Brasília, 25 mar 2026 (Lusa) – O Tribunal Superior Eleitoral (TSE) do Brasil declarou na terça-feira a inelegibilidade por oito anos do ex-governador do Rio de Janeiro Cláudio Castro, que havia renunciado ao cargo um dia antes.
A maioria dos juízes que compõem o TSE “entendeu que Castro praticou abuso de poder político e económico, condutas vedadas e captação ilícita de recursos nas Eleições Gerais de 2022”, indicou em comunicado o tribunal.
Para além de Cláudio Castro foram ainda tornados ineligiveis, também por oito anos, Rodrigo Bacellar (deputado estadual e presidente afastado da Assembleia Legislativa do Rio de Thiago Pampolha (ex-vice-governador) e Gabriel Rodrigues Lopes (ex-presidente da Fundação Centro Estadual de Estatísticas, Pesquisas e Formação de Servidores Públicos do Rio de Janeiro.
Cláudio Castro já reagiu à decisão nas redes sociais, garantindo que irá recorrer da decisão.
“Tenho plena convicção de que sempre governei o Rio de Janeiro dentro da legalidade, com responsabilidade e absoluto compromisso com a população. Recebo com grande inconformismo a decisão”, escreveu.
Um dia antes da decisão, o governador do Rio de Janeiro politicamente ligado à direita brasileira e apoiante do ex-presidente Jair Bolsonaro, renunciou ao cargo.
O seu sucessor, que ocupará o mandato até ao final de 2026, será escolhido pelos 70 deputados da Assembleia Legislativa do Estado do Rio de Janeiro.

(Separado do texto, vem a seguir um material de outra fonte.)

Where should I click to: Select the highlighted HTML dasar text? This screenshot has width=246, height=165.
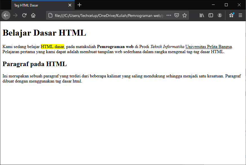[x=52, y=46]
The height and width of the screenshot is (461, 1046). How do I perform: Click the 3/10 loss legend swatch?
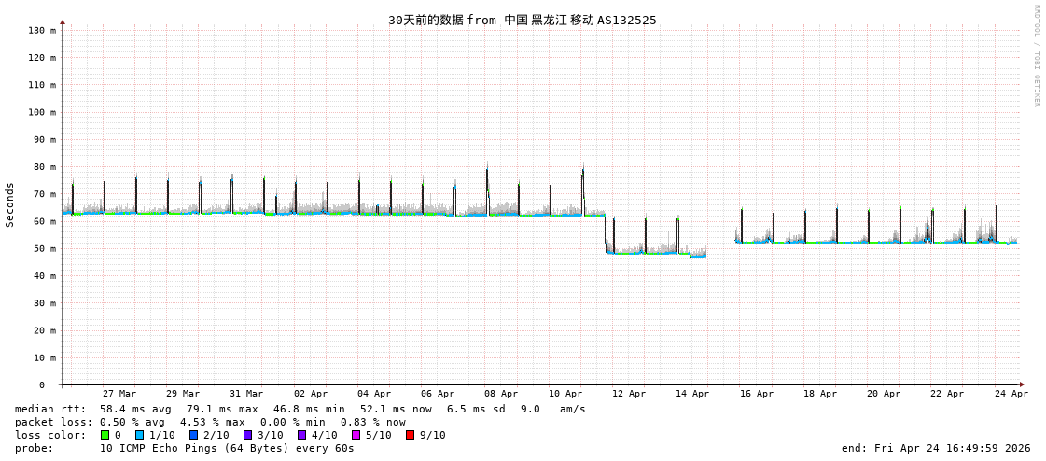pyautogui.click(x=247, y=435)
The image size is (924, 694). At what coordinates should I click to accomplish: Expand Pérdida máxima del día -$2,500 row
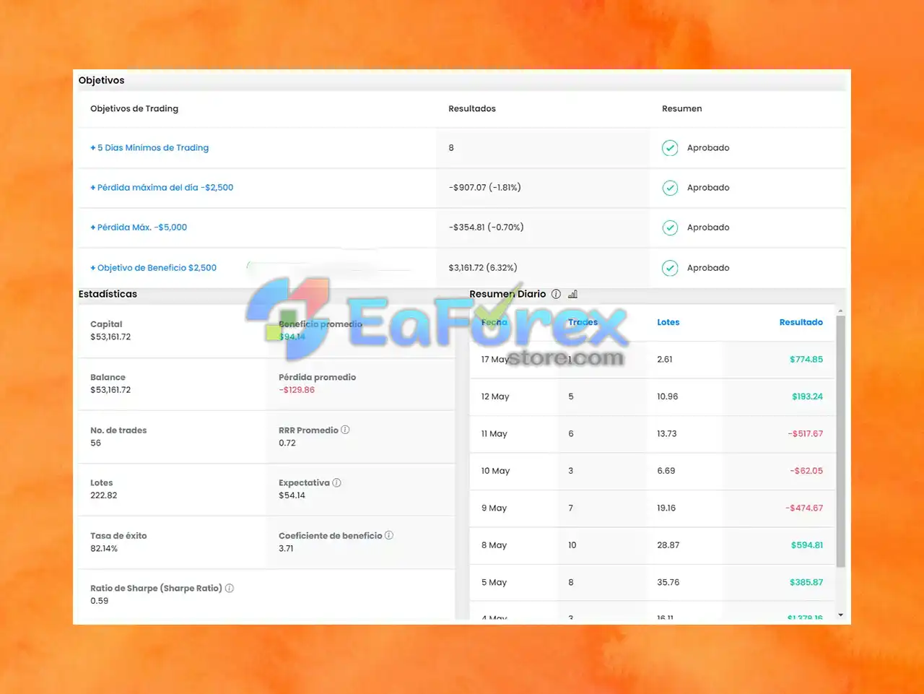[x=162, y=187]
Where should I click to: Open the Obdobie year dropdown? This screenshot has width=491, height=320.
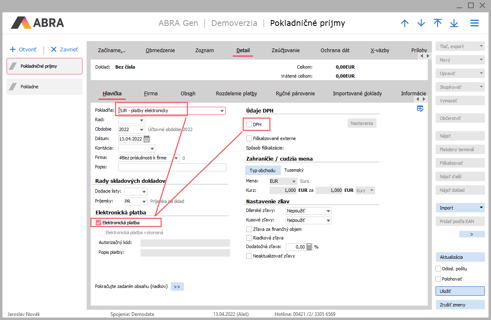click(x=142, y=129)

Segundo a imprensa local, a saída do governador do cargo pode ser usada como uma manobra pela defesa, podendo Claudio Castro alegar que como já não ocupa mais o cargo o julgamento não teria qualquer sentido.
O ex-governador do Rio de Janeiro pretende candidatar-se ao senado nas eleições gerais de outubro.